Tower of TerrorCourtyard – Capacity: 72/100
Venue Rental Fee: $2,000 + tax
Food & Beverage Minimum: $1,500 + tax and service charge

Things I Added
To give the event a little more oomph, I added a basic IllumiNations cruise for $346.13 (incl. tax) and an elaborate anniversary cake with light-up fondant topper for $180 (+ tax and service charge). If you want the Grand Floridian Bakery to make your cake, tack on another $75 for the delivery fee. I wish I’d done this.

Things I Skipped
These include transportation, music, floral & décor, and keeping the ride operating so we could go on it.

  • We could have hired a town car to pick us up backstage at the end of the night and return us to the hotel, but I wanted to walk back out through the empty park at the end of the night. (Our guests kindly parked their car at DHS beforehand so we had a ride back.)


  • I asked about getting an iPod setup so I could play the Tower of Terror area music loop I’d downloaded online, but they wanted $450. Instead I bought a tiny $10 speaker case for my iPhone. As it turned out, the area music was still playing when we got there. It was a wonderful touch but it would have been nice to know in advance…


  • We used the cake as our centerpiece (it did light up, after all!) and had them arrange the included votive candles around it. As usual, when I got there and saw the hideous convention chairs, I wished I’d sprung for covers or replacements or something.


  • The cost to actually ride the ride would have been $6,600. Not worth it!

The Menu
I customized our dinner menu from generic theme park menus sent by my EM.

Originally I’d asked about creating a menu with items from Jiko, but the chefs came back with a jaw-dropping estimate of $180/person. I tried paring down the menu and having just two entrees to split between the two couples, but it was still $150/couple. So instead I tried to approximate the Jiko dishes using theme park menu items. The final menu:

(1) Custom Plated Dinner – $80
California Greens with Choice of Lemon Vinaigrette and Avocado Cream Dressings
Beef Fillet with Red Wine Demi, Mashed Potatoes, Asparagus, and Roasted Tomatoes

(1) Custom Plated Dinner – $80
California Greens with Choice of Lemon Vinaigrette and Avocado Cream Dressings
Pacific Salmon with Lemon Butter, Mashed Potatoes, Asparagus, and Roasted Tomatoes

(2) Custom Side Dish – included in menu price
Jiko White Cheddar Macaroni & Cheese

(4) Vanilla Ice Cream (for cake!) – included in menu price

(2) Walt Disney World Soft Drinks, Assorted (BOC) – $4++ each

(3) Pitchers of Ice Water – free

Splitting the dinners was interesting. I thought we all got plenty of food (especially factoring in cake and ice cream!), but it was strange that while we each got our own salads, we were just handed extra plates and forks for splitting the main courses.

The Cake

This was yet another of my experiments in achieving the perfect Disney cake. For the cake design I found an inspiration picture on Flicker.
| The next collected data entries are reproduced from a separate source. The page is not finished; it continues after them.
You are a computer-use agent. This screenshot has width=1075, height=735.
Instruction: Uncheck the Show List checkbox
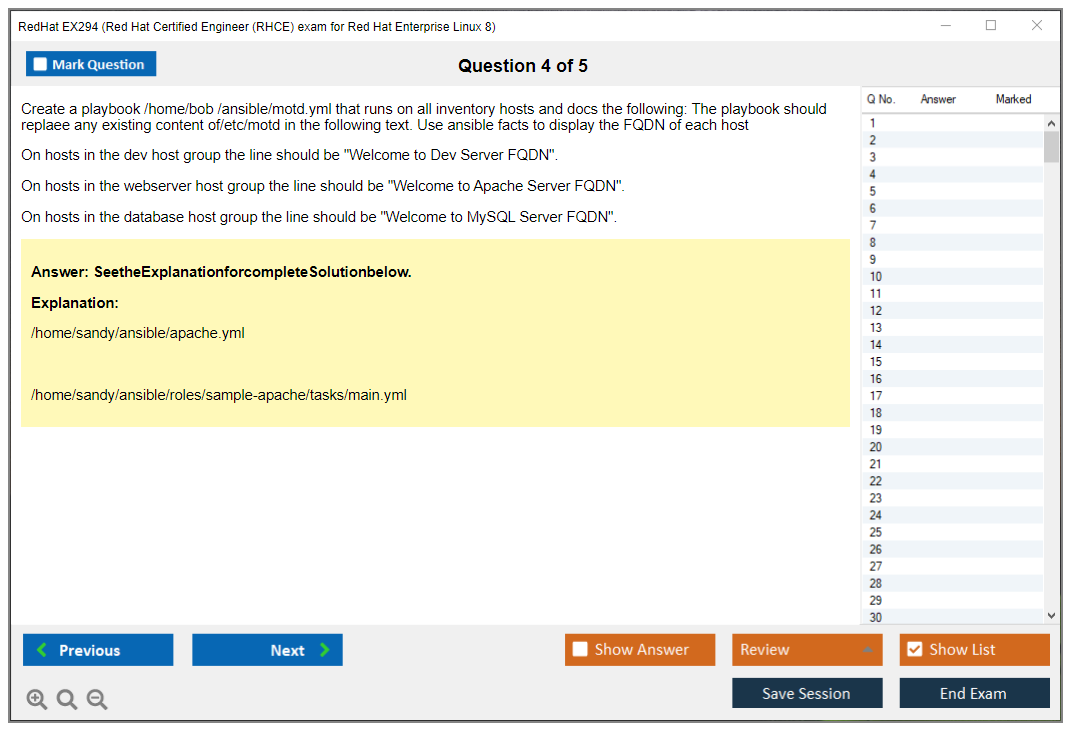tap(914, 650)
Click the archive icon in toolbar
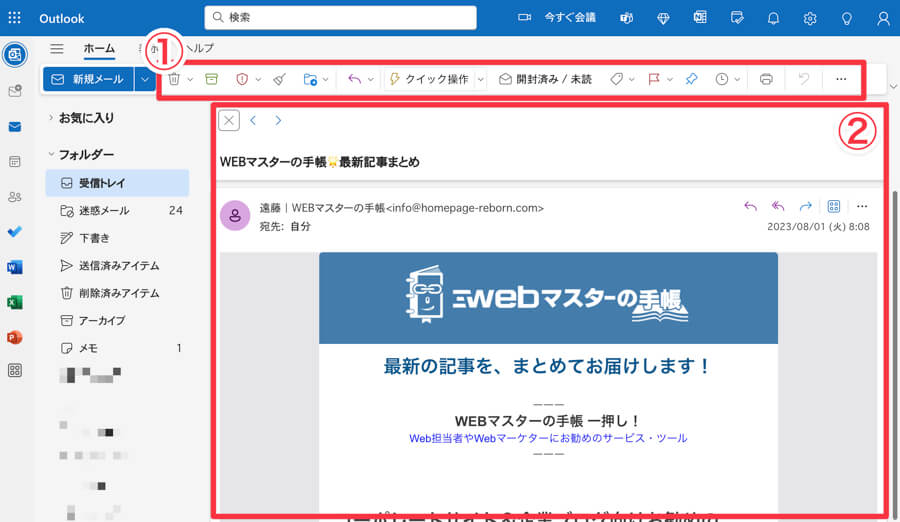 (x=211, y=79)
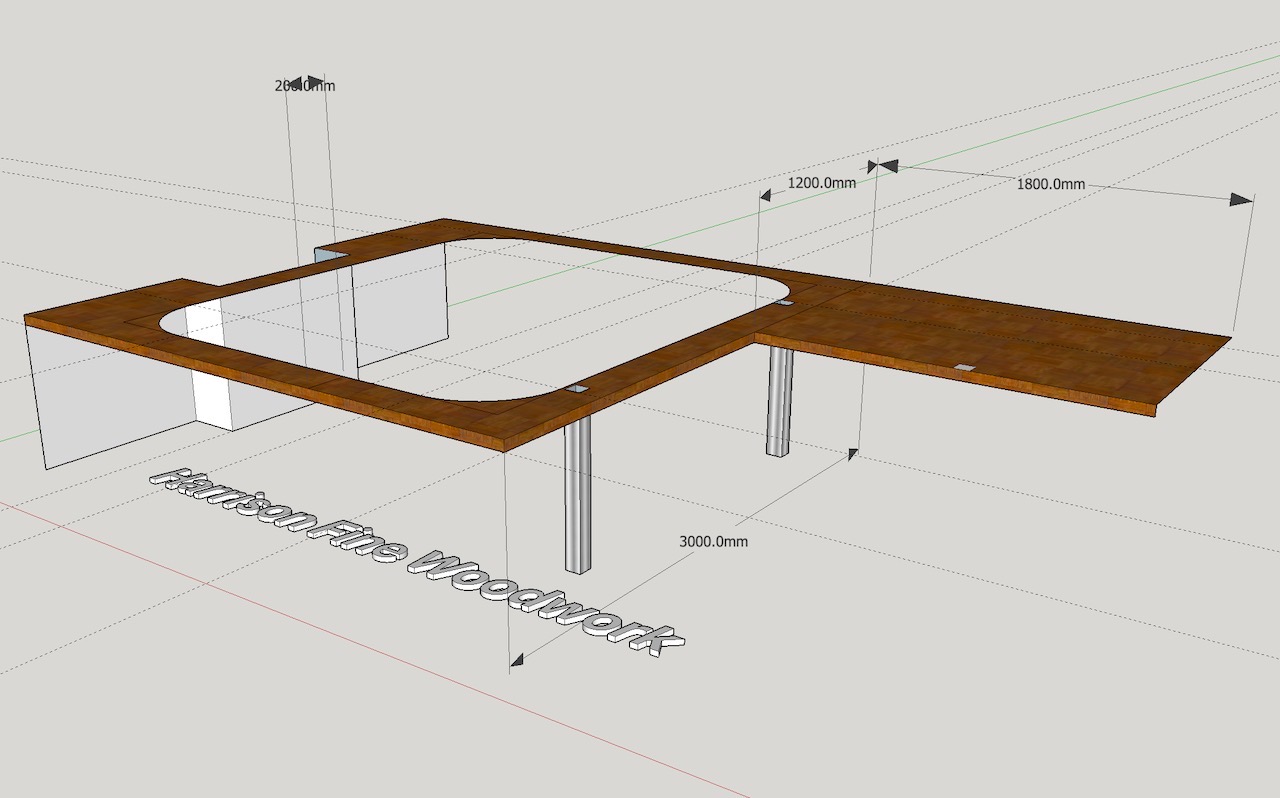Click the 3000.0mm dimension label
Viewport: 1280px width, 798px height.
(x=713, y=542)
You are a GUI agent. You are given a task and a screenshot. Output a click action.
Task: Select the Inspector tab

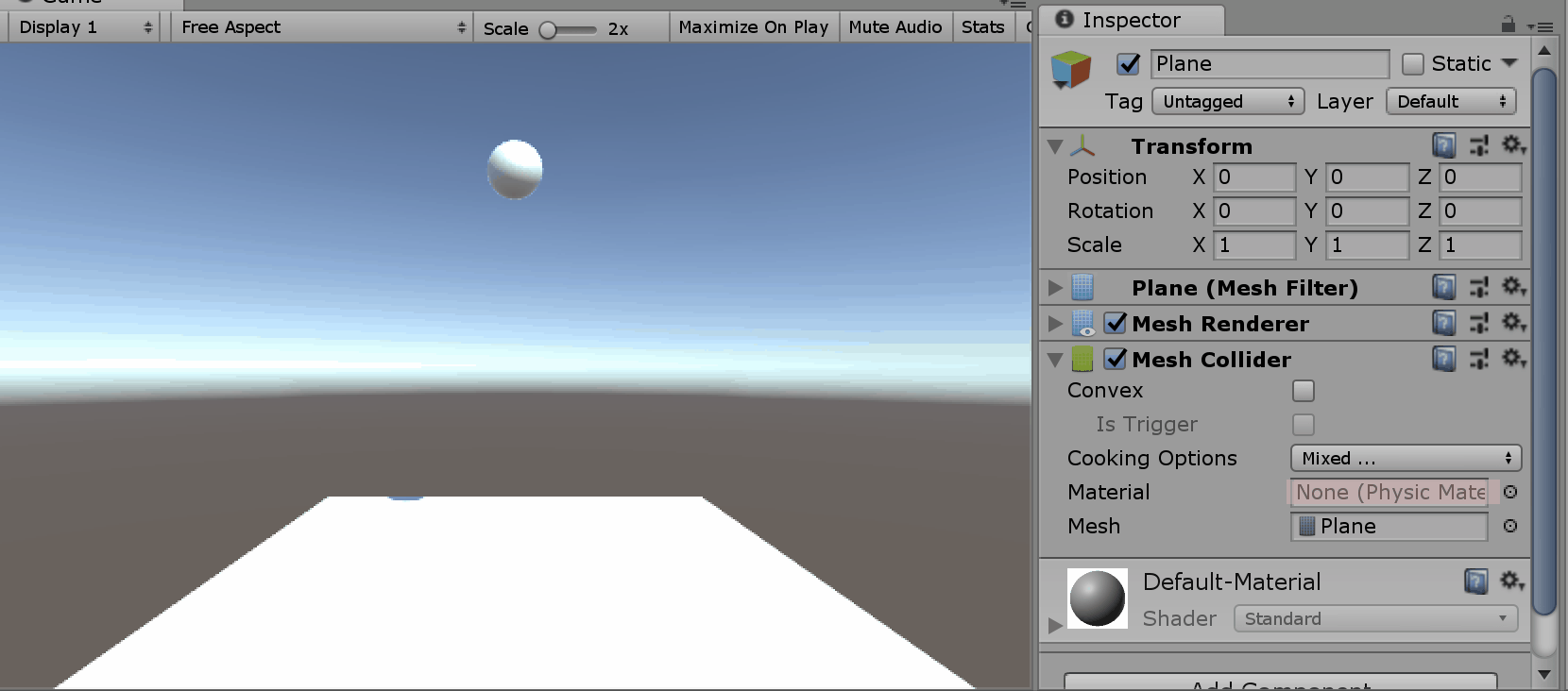[x=1131, y=20]
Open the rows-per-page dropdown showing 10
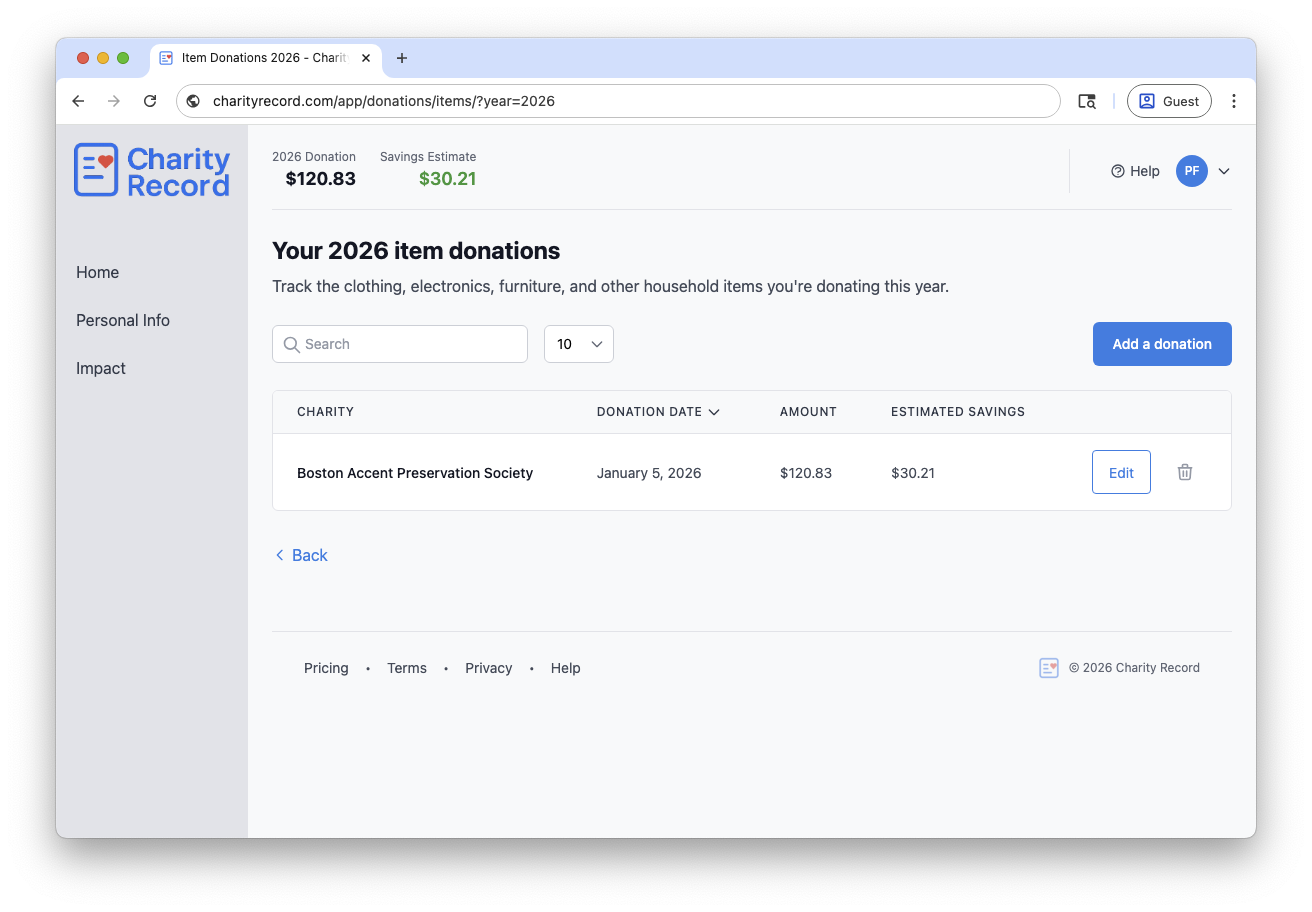 [x=578, y=344]
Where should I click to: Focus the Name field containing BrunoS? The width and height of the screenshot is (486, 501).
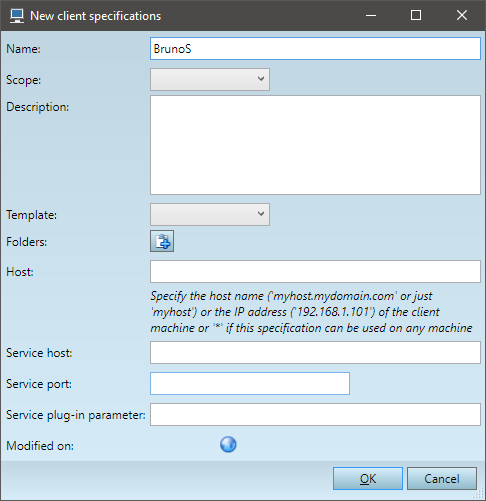[x=315, y=49]
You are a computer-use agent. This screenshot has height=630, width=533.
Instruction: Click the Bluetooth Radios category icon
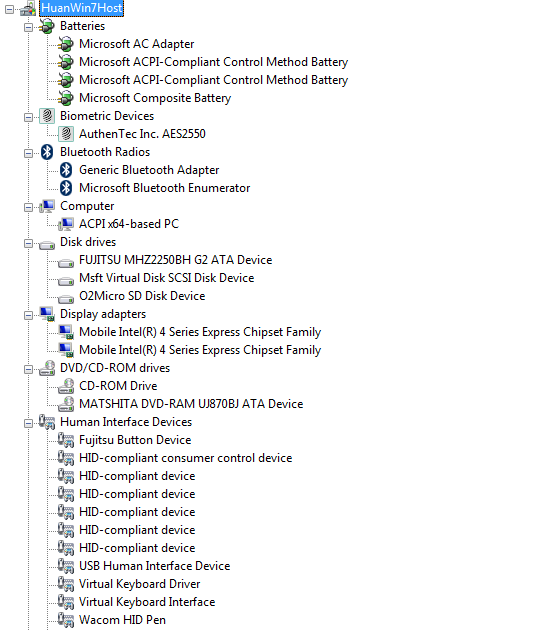(x=47, y=152)
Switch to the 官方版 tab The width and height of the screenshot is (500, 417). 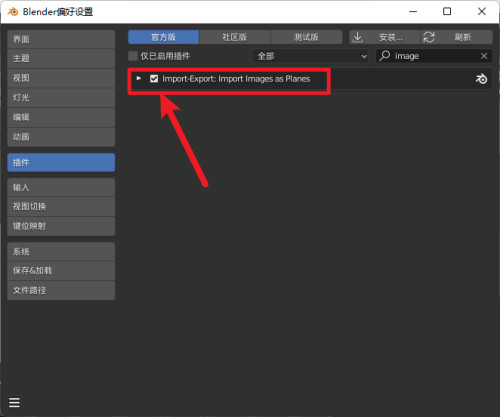point(163,37)
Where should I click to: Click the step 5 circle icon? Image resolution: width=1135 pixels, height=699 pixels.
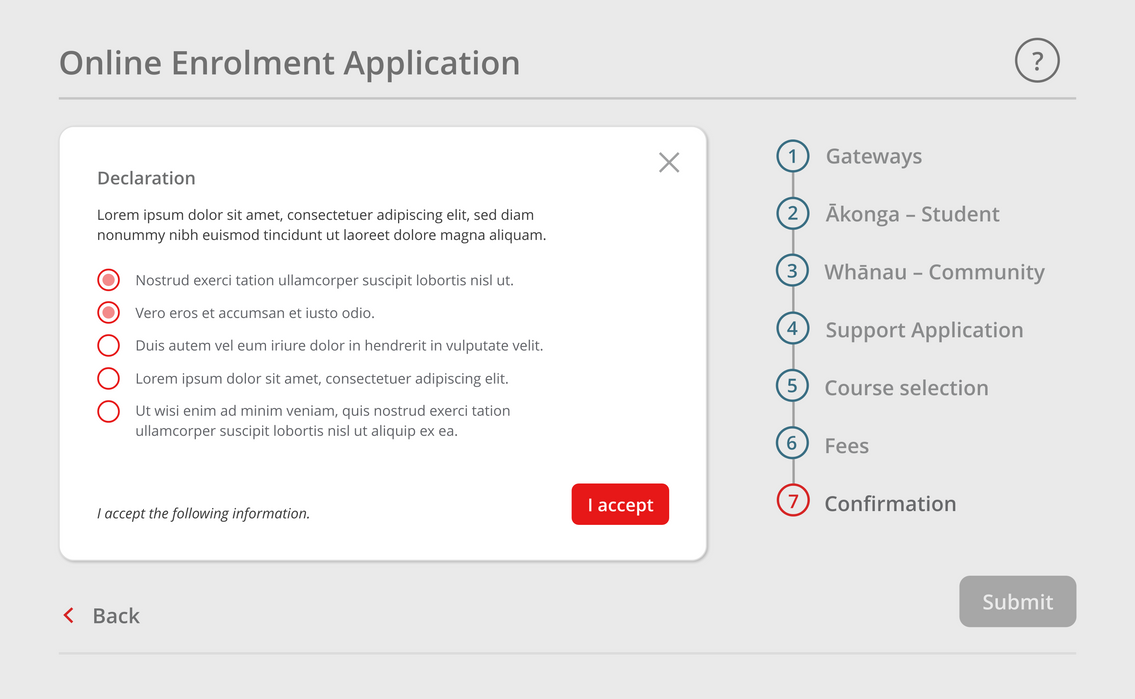point(793,387)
I had a vision for the cake topper to light up (cuz it was going to be so dark at dinner!) and look like a cross between an Art Deco wall sconce and the light-up panel in DISer ColeV’s wedding cake. However, since Patrick wasn’t in on the surprise, I couldn’t have him draw an inspiration picture for me, and I have the mad artistic skillz of a 3-year-old. I did the best I could, but I guess my photo communicated “tiara” more than it did “light fixture”…

I requested red velvet cake with cream cheese frosting rather than the cream cheese mousse we’d had in our wedding cake. It was definitely better-tasting than our wedding cake and closer to the “gourmet homemade” cakes I like at SoCal bakery SusieCakes, but using frosting instead of mousse between the layers made the cake kinda squat. Lesson learned.

Also, while the theme park bakery made a valiant attempt to re-create the effect of the elaborate inspiration cake topper, I wish I’d known they were the ones who’d be making it. Perfectionist that I am, I would rather have paid the Grand Floridian bakery a $75 delivery fee if it meant that the same team that made the inspiration cake would be making our version.